Martín Nunziata es considerado un ‘histórico’ militante de la causa ambiental y compartió su propia evaluación: «Punta Querandí hoy es lo mas convocante que hay en Tigre, fue magnífico celebrar 14 años, de una lucha intensa, con tanta convocatoria, con tanta gente, con tantas lindas cosas. Fue extraordinario el regocijo y ustedes lo merecen. Ni hablar que esto creció, agregaron el tema de los idiomas de los pueblos originarios, la venta de artesanías en el Puerto y todo irá creciendo. Hay mucho por hacer, pero lo hecho es extraordinario».

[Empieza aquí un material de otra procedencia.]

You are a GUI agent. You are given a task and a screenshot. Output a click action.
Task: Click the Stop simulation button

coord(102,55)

Pergaminos similares a Martín le caben a Graciela Capodoglio de la Reserva Natural de Pilar: «Creo que son un faro y en estos tiempos de oscuridad, ayudan a encontrar el rumbo. Lograr sostener y ampliar el grupo de trabajo, avanzar con obras y permanecer en el tiempo, es, en si mismo, un logro. En tiempos duros como los que se avecinan, las acciones comunitarias van a ser el norte (con el perdón de la palabra) para los que boyan sin saber que hacer. Les deseo todo el éxito que merecen y les propongo plantar, plantar árboles nativos, que es la síntesis entre el pasado y el futuro y es la esperanza hecha vida».

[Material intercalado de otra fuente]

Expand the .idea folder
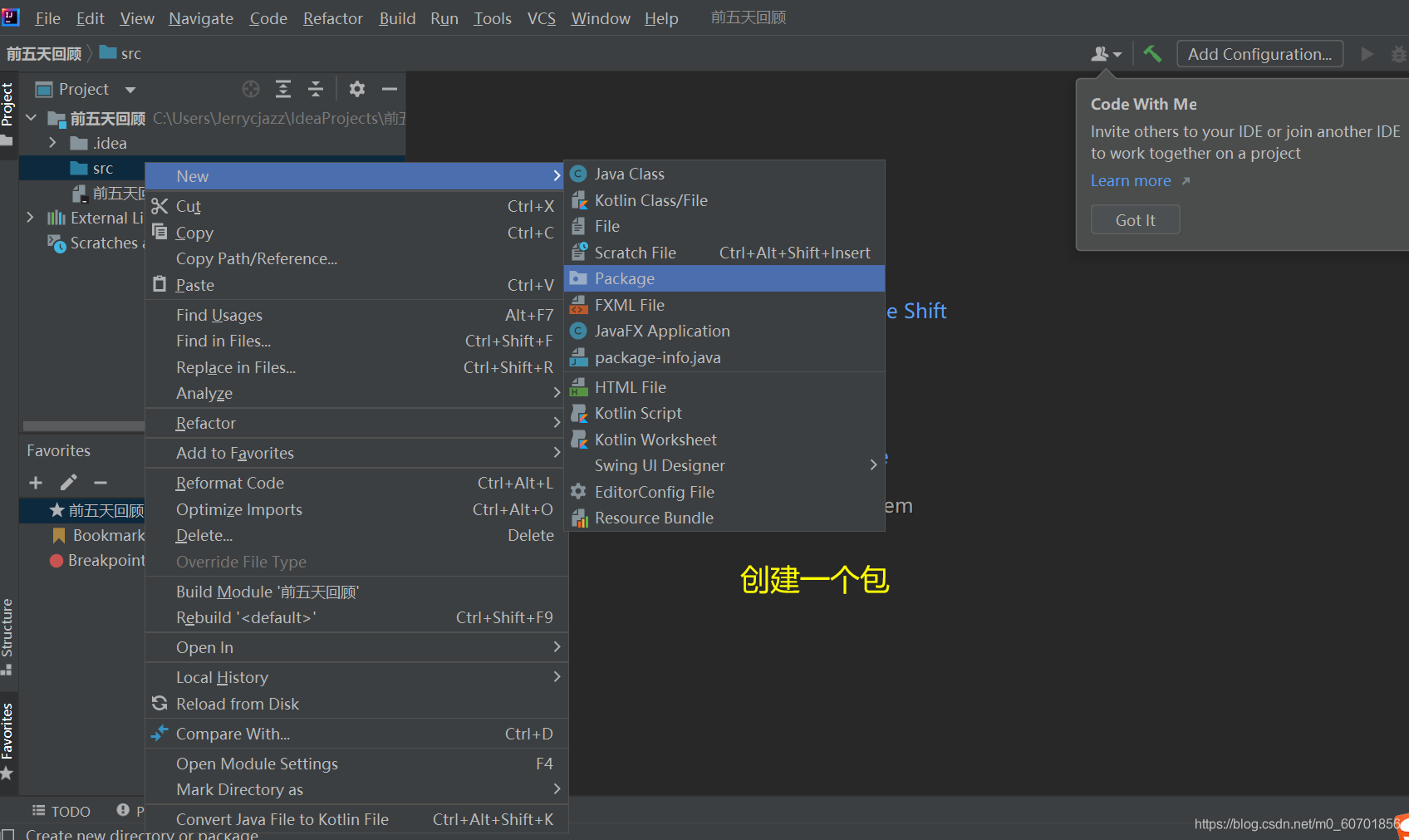This screenshot has height=840, width=1409. 52,142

Otra organización presente durante el festejo fue Comunidad Milpa, con quien nos unen personas en común, varias luchas y formas similares de entender el camino a seguir: «Festejamos la resistencia de les compañeres que trabajan día a día por mantener vivas las culturas de los pueblos originarios que habitaron y habitan estos territorios. Celebramos el compromiso y el amor puesto en la defensa de la Pachamama. Gracias a toda la Comunidad Indígena Punta Querandí por resistir y hacernos parte de la resistencia», expresaron.
Desde el Bachillerato Popular «Raíces» de Las Tunas agregaron: «Hoy Punta Querandí, fortalecida con la Unión de Pueblos Originarios de Tigre y Escobar, es epicentro de actividades culturales, punto de encuentro de las comunidades originarias, territorio sagrado y arqueológico, recupera la historia con el Museo Autónomo de Gestión Indígena y con los cursos de lenguas originarias en el Municipio de Tigre, recibe a vecinas y vecinos para trabajos colectivos y comunitarios, y es un punto de referencia para quienes abrevamos en las luchas en el territorio”.
EL QUINCHO: OTRO MOTIVO PARA CELEBRAR
Entre tantos motivos para celebrar, uno fue la finalización del nuevo quincho comunitario (en remplazo del primero que se hizo en 2016), luego de mucho esfuerzo, trabajo colectivo y tantas manos puestas para concretar este objetivo tan necesario para el uso cotidiano en el territorio.
Con la centralidad que merecía, danzamos alrededor del quincho con papel picado y serpentinas y el nuevo espacio fue challado siguiendo la tradición andina durante la interpretación musical de la Comunidad sikuris de Arco Iris y otras personas de grupos similares como Sartañani, Truenos y Fuego; y Kurmi Sariri.
Entre los medios presentes, estuvieron de “Norte a Norte” y “Sisas”; el segundo está integrado por mujeres de pueblos originarios y dejaron esta interesante reflexión: «El sitio sagrado Punta Querandí cumple 14 años de resistencia territorial y continúa consolidándose como un espacio de encuentro y fortalecimiento identitario y espiritual para las personas indígenas en el conurbano bonaerense».